Hi Dominik,

On Wed, Jul 20, 2016 at 02:28:35PM +0200, Dominik George wrote:
> Control: tag -1 + moreinfo
> 
> Hi,
> 
> > 
> > In MidnightCommander it is displayer in red with a leading '?'
> > dated 01.01.1990 is owned by root and has all permissions unset
> > (like `chmod 000 .thinclient_drives`)
> > 
> > As root I can remove this dir using
> > 
> >     rm -rf .thinclient_drives
> > 
> > but that's the only option I've found to deal with this.
> 
> This is correct and has nothing to do with xrdp (itself).
> 
> The directory is managed by FUSE to hold the drives mapped from the RDP
> client. What you see is the expected behaviour for all FUSE-managed
> mount points (try sshfs, for example).
> 
> Not even root can access FUSE mountpoints of other users - that is
> annoying, but has nothing to do with xrdp.

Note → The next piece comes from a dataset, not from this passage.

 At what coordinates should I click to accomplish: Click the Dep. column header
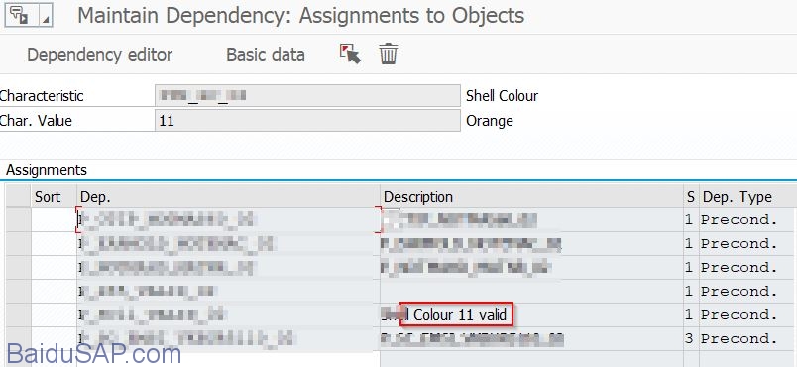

Fuse is not used on this machine and the directory did not exist in
users $HOME dirs until they start an xrdp session with the new xrdp
version.  In other words: Under xrdp 0.6 from Jessie the problem did
not exist but occures with the backport of 0.9.
 
> > The problem that occures from this is that when starting
> > Thunar it claims that it can't open this dir (which is
> > correct) and seems to stop gvfs scanning from then on and
> > users can not see their network mounts.
> 
> Normally, the user who mounted the FUSE directory should be able to
> acces it like normal.

So something not normal is happening here.  As I said the user can not
open or access it - no wonder if it has all permissions unset and
belongs to root.
 
> I guess gvfsd in jessie is running as root and doing nasty magic through
> policykit or something?

I checked the gxfsd processes on the machine and each user has a
separate one.  There was no fidling around with gvfsd - just a plain
Debian stable installation.
 
> > $ grep -R thinclient_drives
> > debian/patches/fusepath.diff:-    /* define FUSE mount point to 
> > ~/xrdp_client, ~/thinclient_drives */
> > debian/patches/fusepath.diff:+    /* define FUSE mount point to 
> > ~/.xrdp_client, ~/.thinclient_drives */
> > debian/patches/fusepath.diff:-FuseMountName=thinclient_drives
> > debian/patches/fusepath.diff:+FuseMountName=.thinclient_drives
> > sesman/sesman.ini:FuseMountName=thinclient_drives
> > sesman/chansrv/chansrv_fuse.c:    /* define FUSE mount point to 
> > ~/xrdp_client, ~/thinclient_drives */
> > 
> > so it is definitely xrdp that's causing this strange dir.
> 
> xrdp creates it as a FUSE mountpoint. but the consequences you see
> definitely look like a combination of the bad behaviours oF FUSE and
> gvfs in jessie (or in general?).
> 
> I expect this to also happen with an sshfs mount. Could you try that?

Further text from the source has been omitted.